Hemos sido testigos de que en la transición democrática hubo un énfasis trazado desde los poderes del Estado en construir mediáticamente una imagen blindada de la institución monárquica en general, y de Juan Carlos I en particular, que no se correspondía totalmente con la realidad. Hoy su persona y su gestión están en discusión. Defender el conocimiento de la historia debe hacerse desde la verdad no modificada ni manoseada de los hechos; y no porque nos importen en sí mismos los devaneos del monarca, pues carecen de interés sus relaciones sentimentales, sino por coherencia con lo que él mismo decía y exigía: “Todos, sobre todo las personas con responsabilidades públicas, tenemos el deber de observar un comportamiento adecuado, un comportamiento ejemplar”. El cumplimiento de las leyes es condición necesaria pero no suficiente para la convivencia. Se exige un plus extralegal que se define con el concepto de ejemplaridad.

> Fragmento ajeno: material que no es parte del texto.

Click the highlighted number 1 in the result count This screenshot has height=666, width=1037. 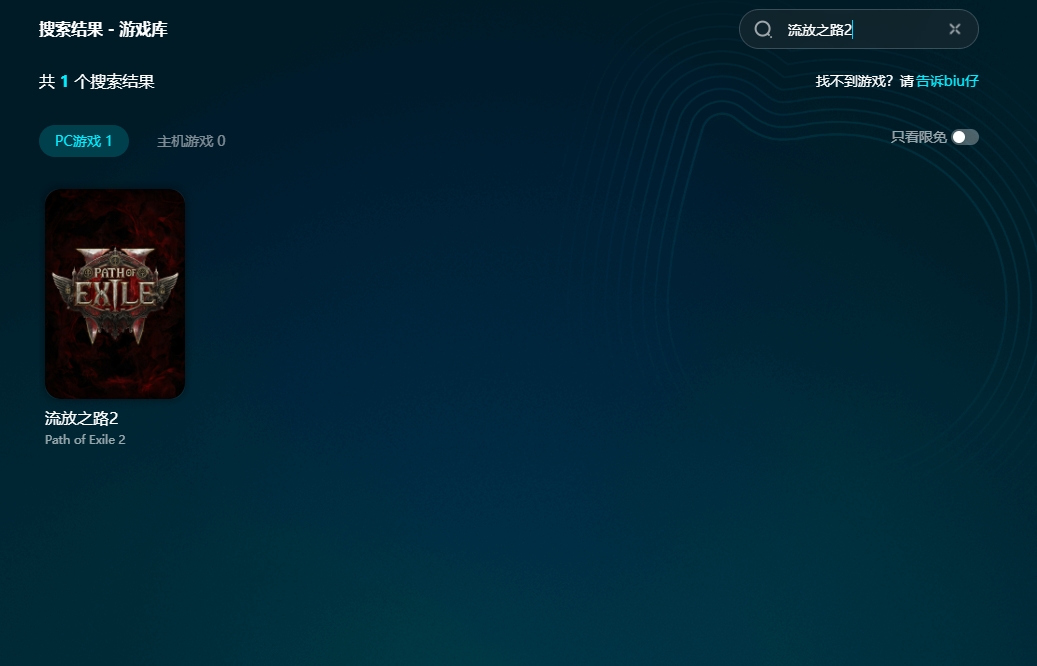pos(64,82)
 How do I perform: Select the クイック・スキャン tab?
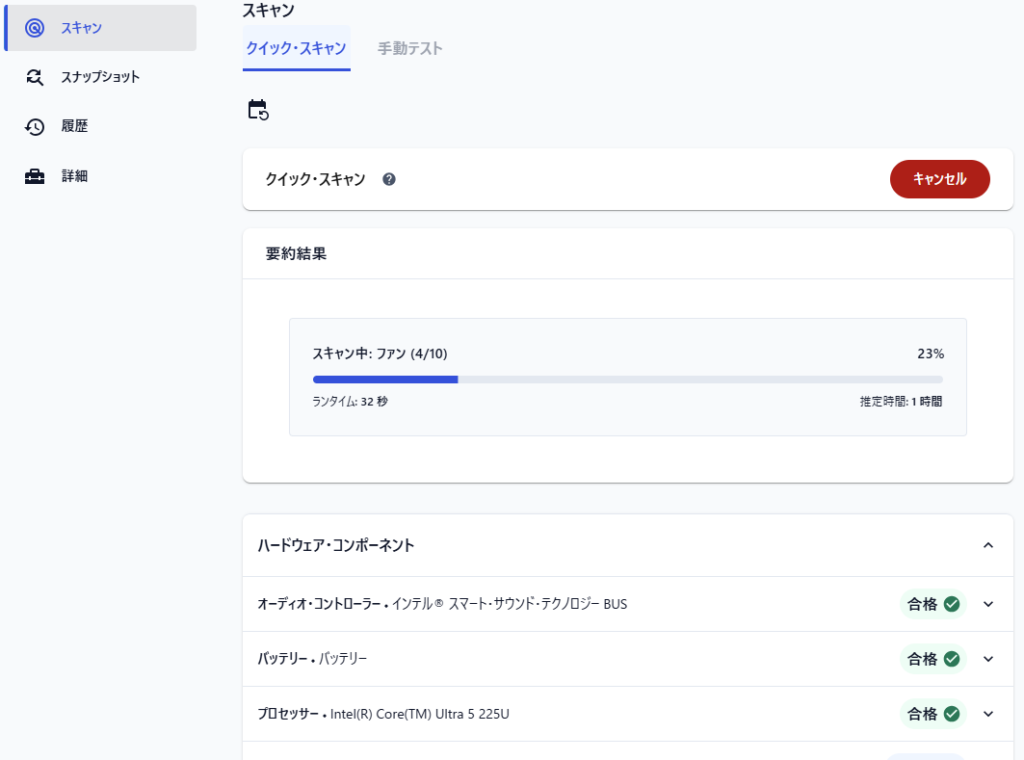coord(296,48)
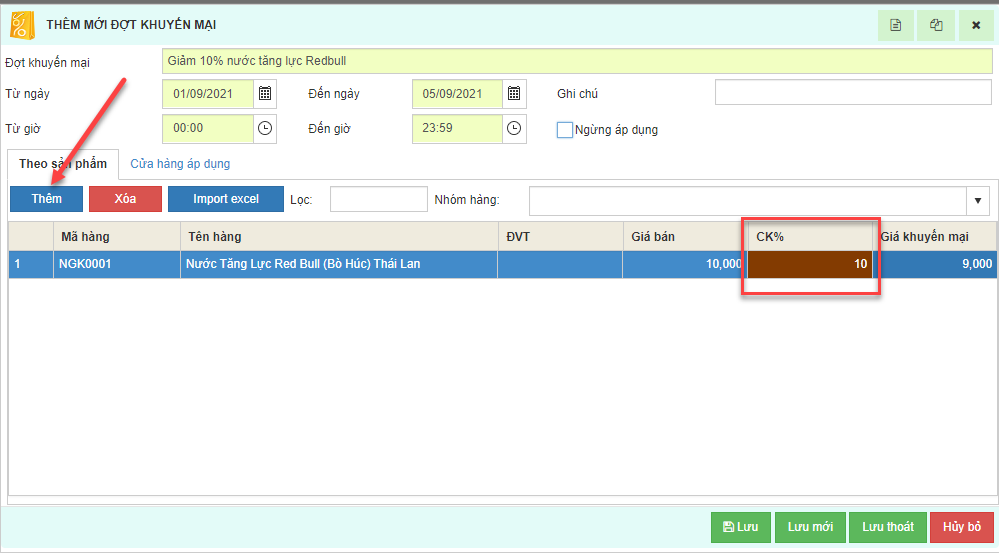Screen dimensions: 999x553
Task: Click the Thêm button to add product
Action: tap(46, 199)
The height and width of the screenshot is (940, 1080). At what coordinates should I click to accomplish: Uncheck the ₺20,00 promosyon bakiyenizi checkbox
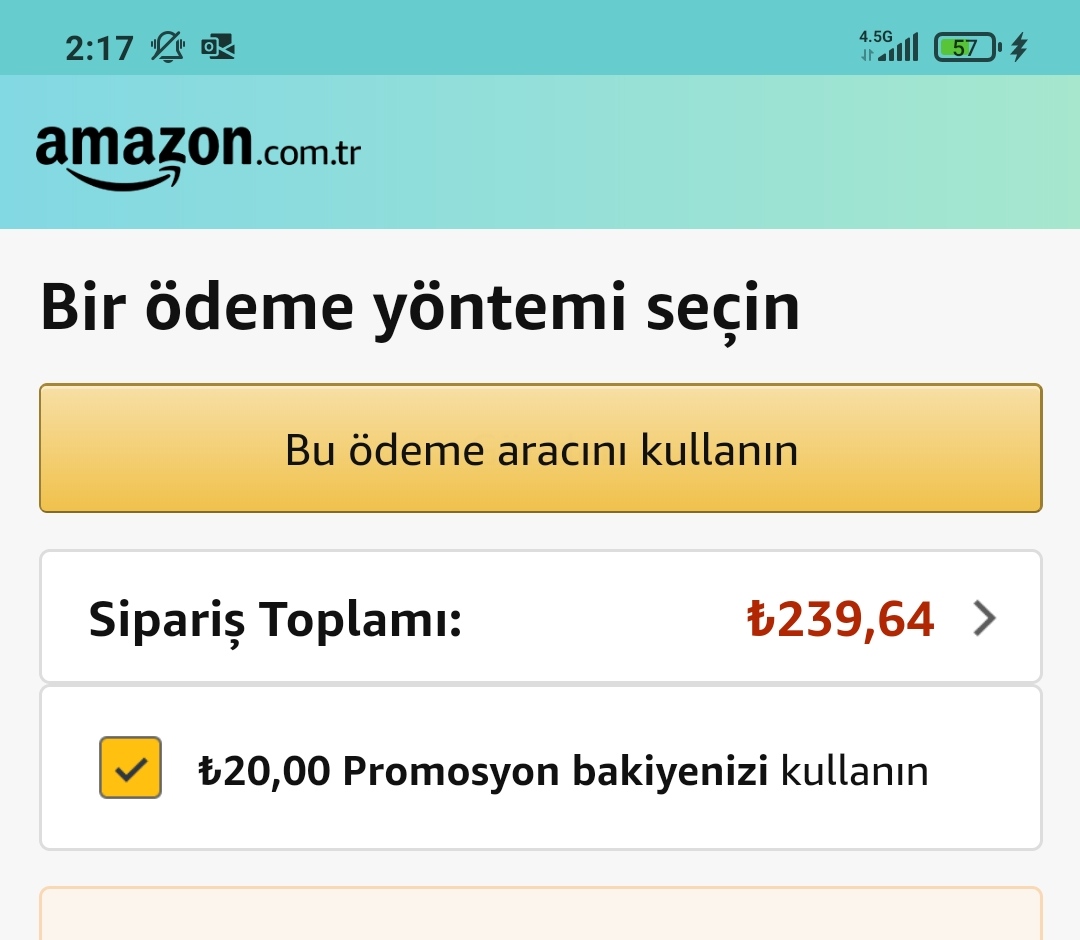tap(130, 767)
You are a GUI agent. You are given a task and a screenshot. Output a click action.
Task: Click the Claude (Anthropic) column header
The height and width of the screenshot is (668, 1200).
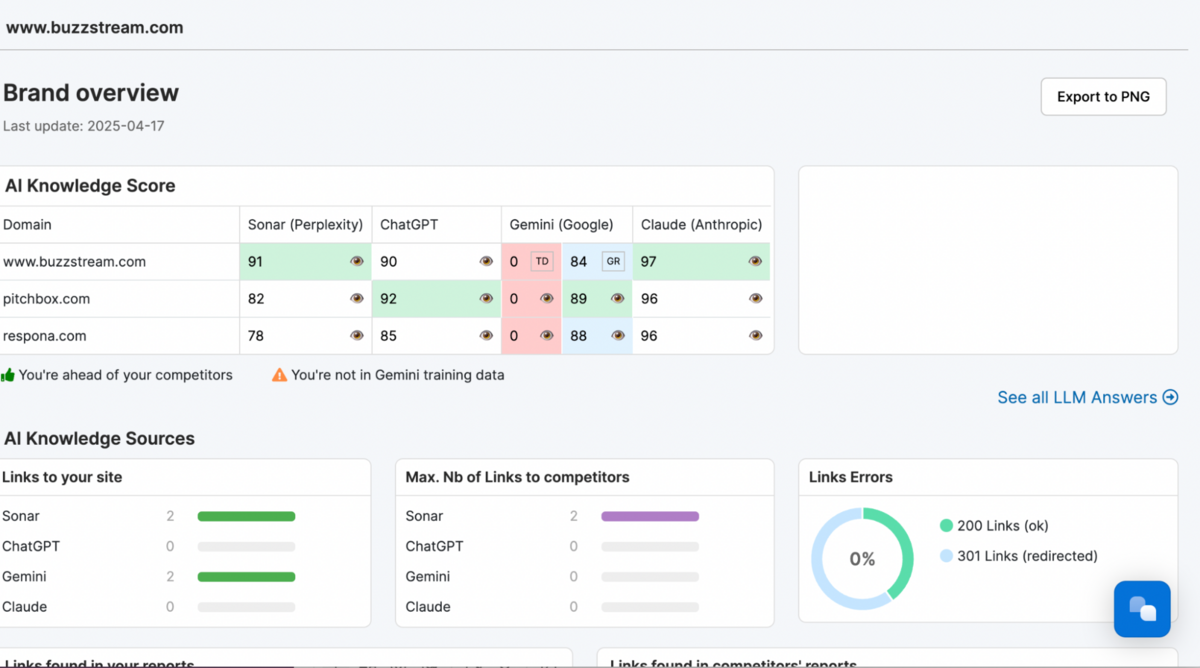point(701,224)
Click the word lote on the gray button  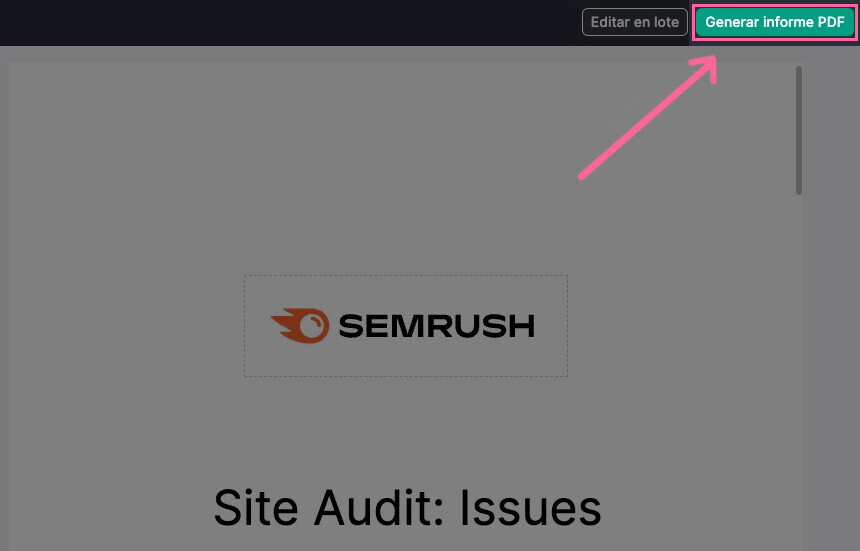pos(666,22)
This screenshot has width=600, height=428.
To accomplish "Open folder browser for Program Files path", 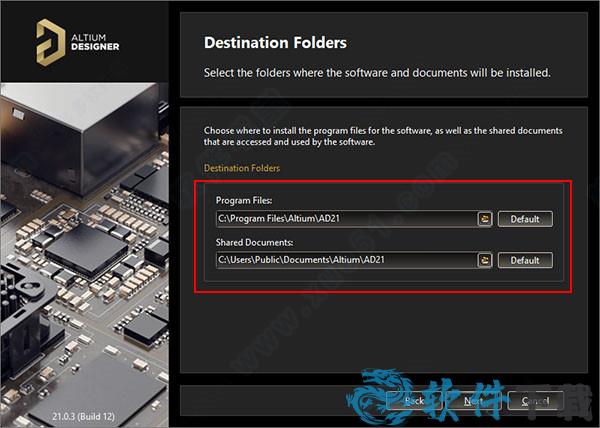I will coord(485,219).
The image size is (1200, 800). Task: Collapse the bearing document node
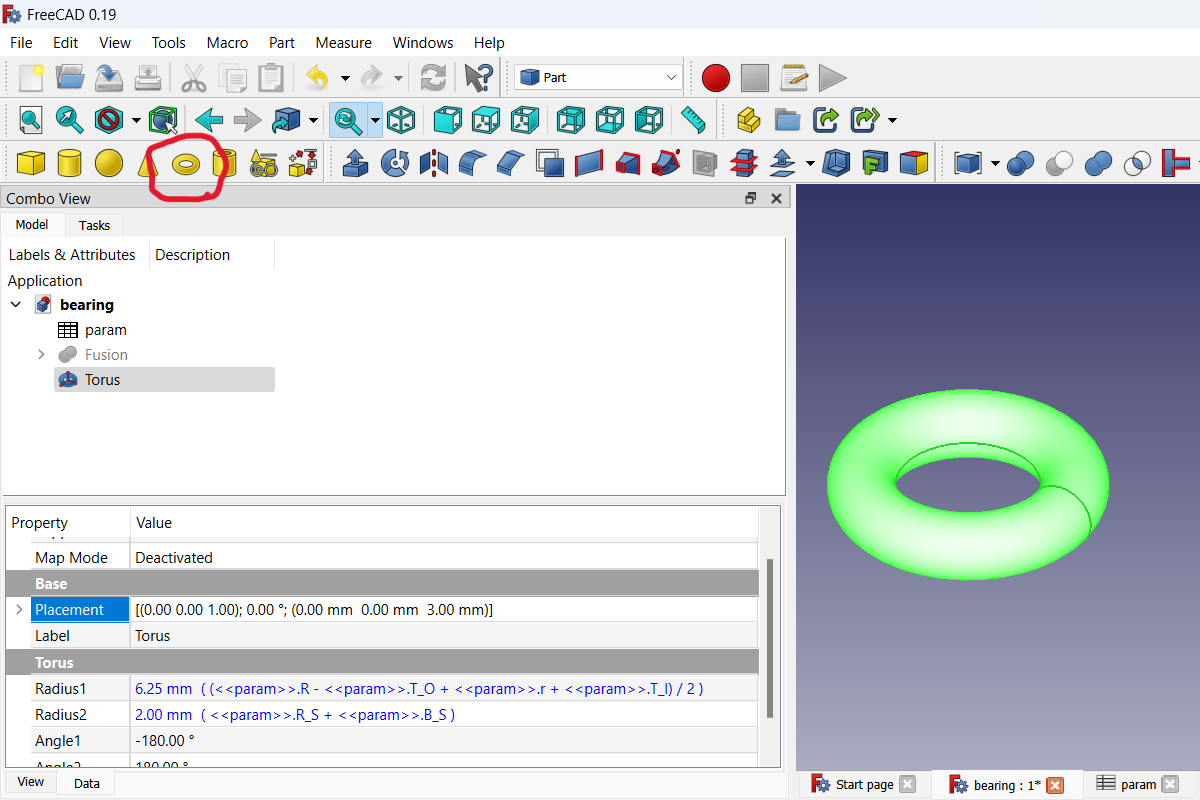click(x=15, y=304)
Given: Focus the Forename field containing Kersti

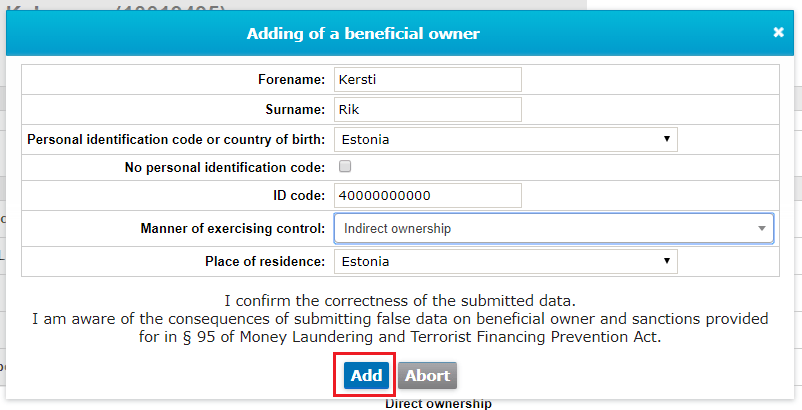Looking at the screenshot, I should pyautogui.click(x=428, y=79).
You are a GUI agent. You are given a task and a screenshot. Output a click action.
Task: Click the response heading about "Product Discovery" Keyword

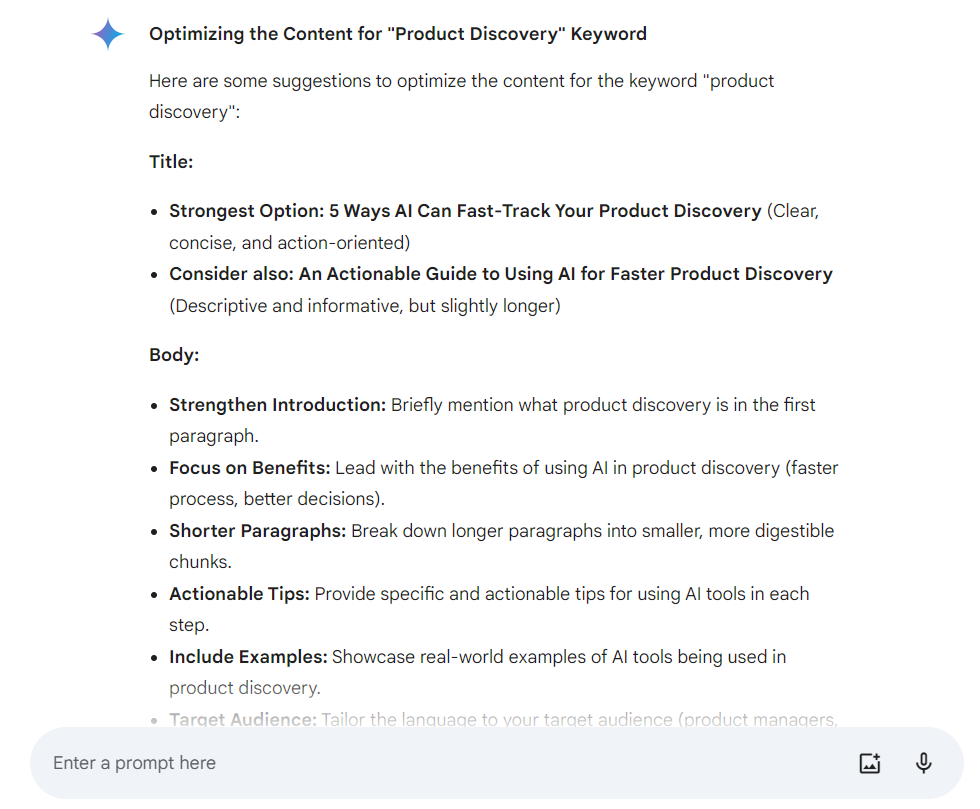tap(397, 34)
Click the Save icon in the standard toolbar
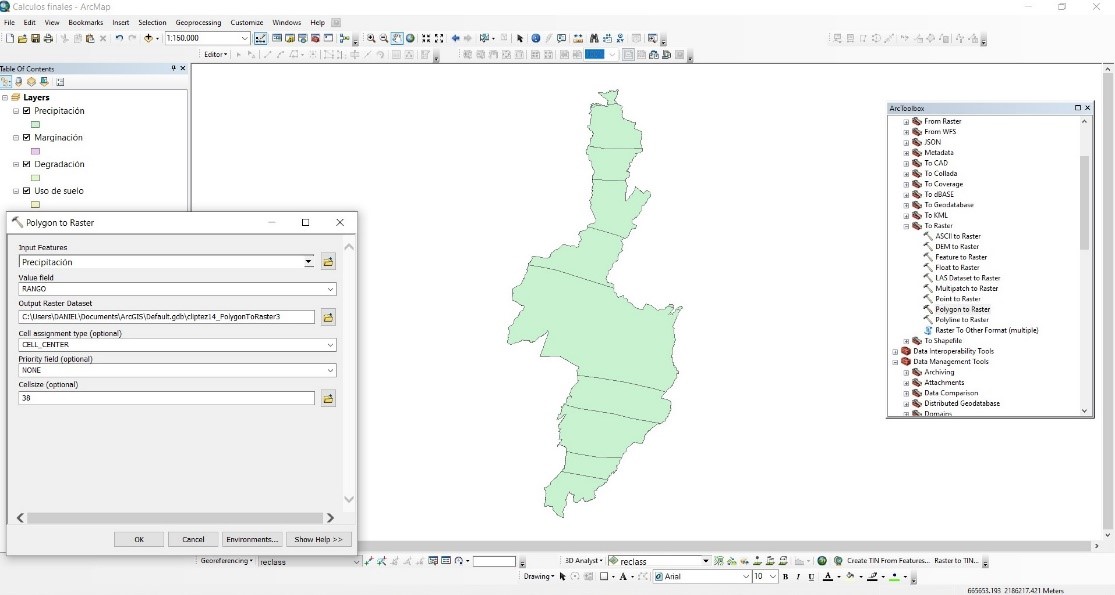The height and width of the screenshot is (595, 1115). pos(35,38)
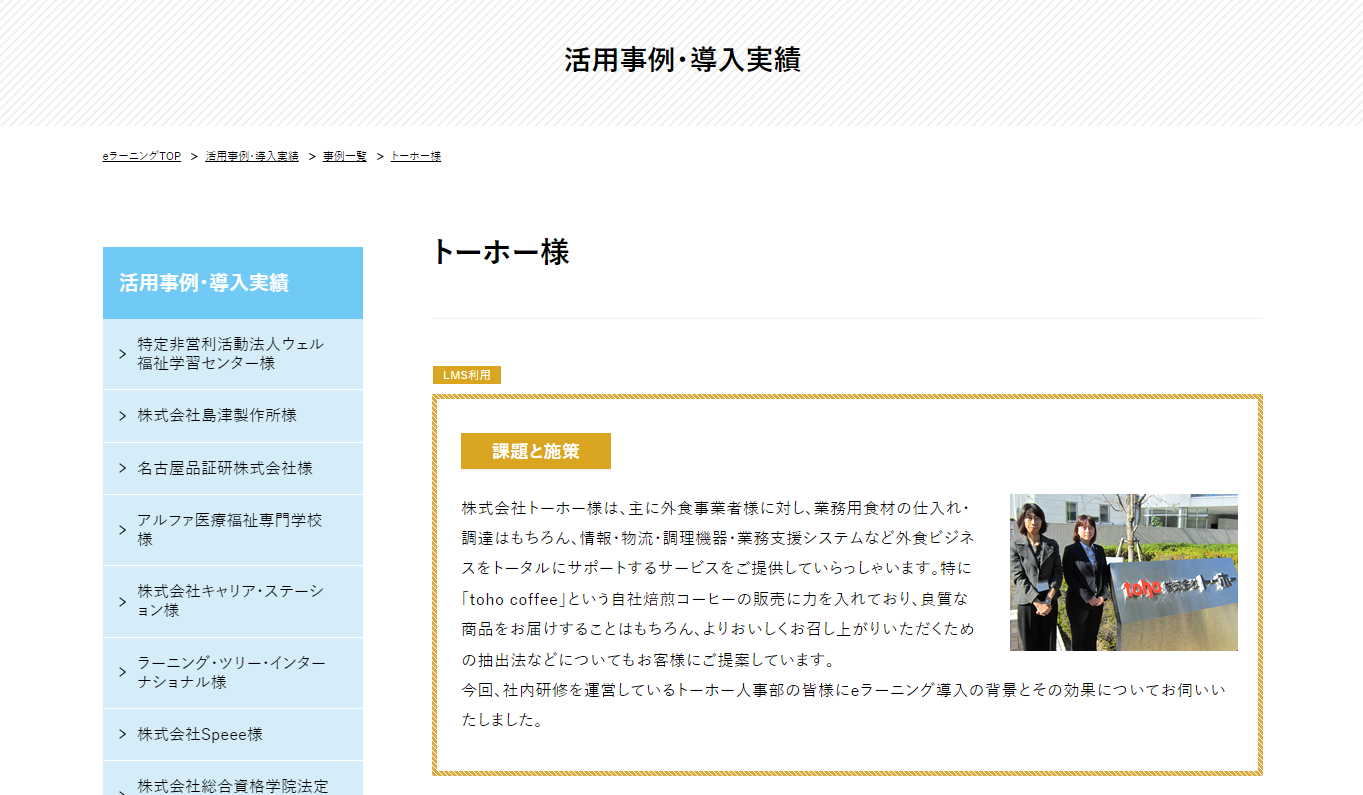
Task: Select 株式会社島津製作所様 in the sidebar
Action: pos(217,416)
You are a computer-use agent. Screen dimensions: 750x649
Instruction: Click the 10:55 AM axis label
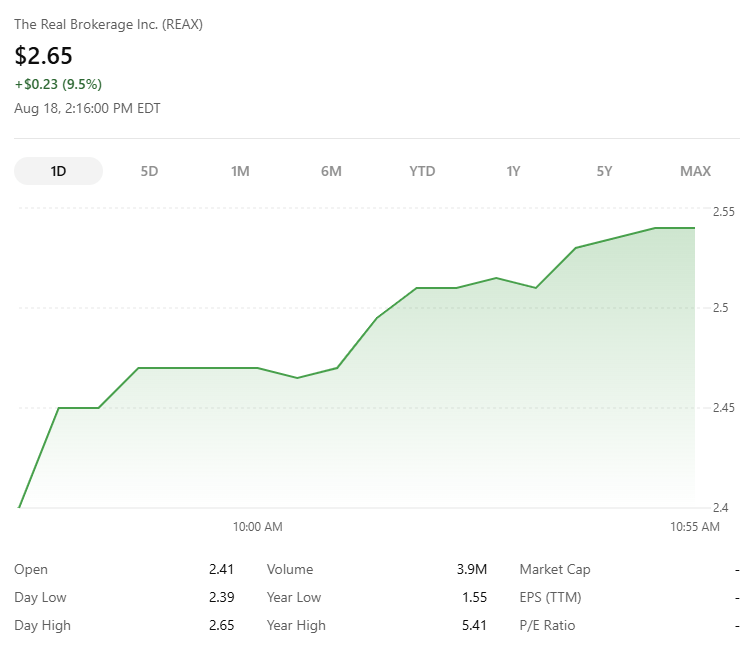click(x=695, y=527)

En estos días se han analizado en exceso los devaneos del Emérito. La historia fielmente contada y escrita dejará constancia

En estos días se han analizado en exceso los devaneos del Emérito. La historia fielmente contada y escrita dejará constancia. Pero, en mi opinión, hay un hecho de su historia que dibuja su perfil y su ADN ético. Sucedió en Estoril (Portugal), el 29 de marzo de 1956, en un trágico accidente; a don Juan Carlos, de 18 años le habían regalado una pistola en Zaragoza y jugando con su hermano el infante Alfonso, de tan solo 14 años, a Juan Carlos se le disparó la pistola, el tiro le entró por la cabeza a su hermano. Terrible muerte en aquel 29 de marzo de 1956, jueves santo de luna llena. Juan Carlos, único testigo de la tragedia, jamás se ha referido públicamente a él y, sin quererlo, su silencio ha dado lugar a mil especulaciones. Pero desde el dolor de la historia, se puede sacar, en mi opinión, al menos una consecuencia: a alguien que le hubiese sucedido un hecho tan terrible, desde el arrepentimiento y la ética, jamás volvería a coger un arma. Y, sin embargo, uno de los grandes caprichos del rey Juan Carlos fue la construcción de su propio pabellón de caza en el recinto de la Zarzuela y su afición por las cacerías han dado lugar a innumerables titulares.

La coherencia en la vida es deseable y conveniente, pero en la vida de un monarca que ha protagonizado sin quererlo un hecho tan terrible como la muerte de un hermano, la ejemplaridad ética es exigible. Ya lo dijo Aristóteles: “No se enseña ética para saber qué es la virtud, sino para ser virtuoso”.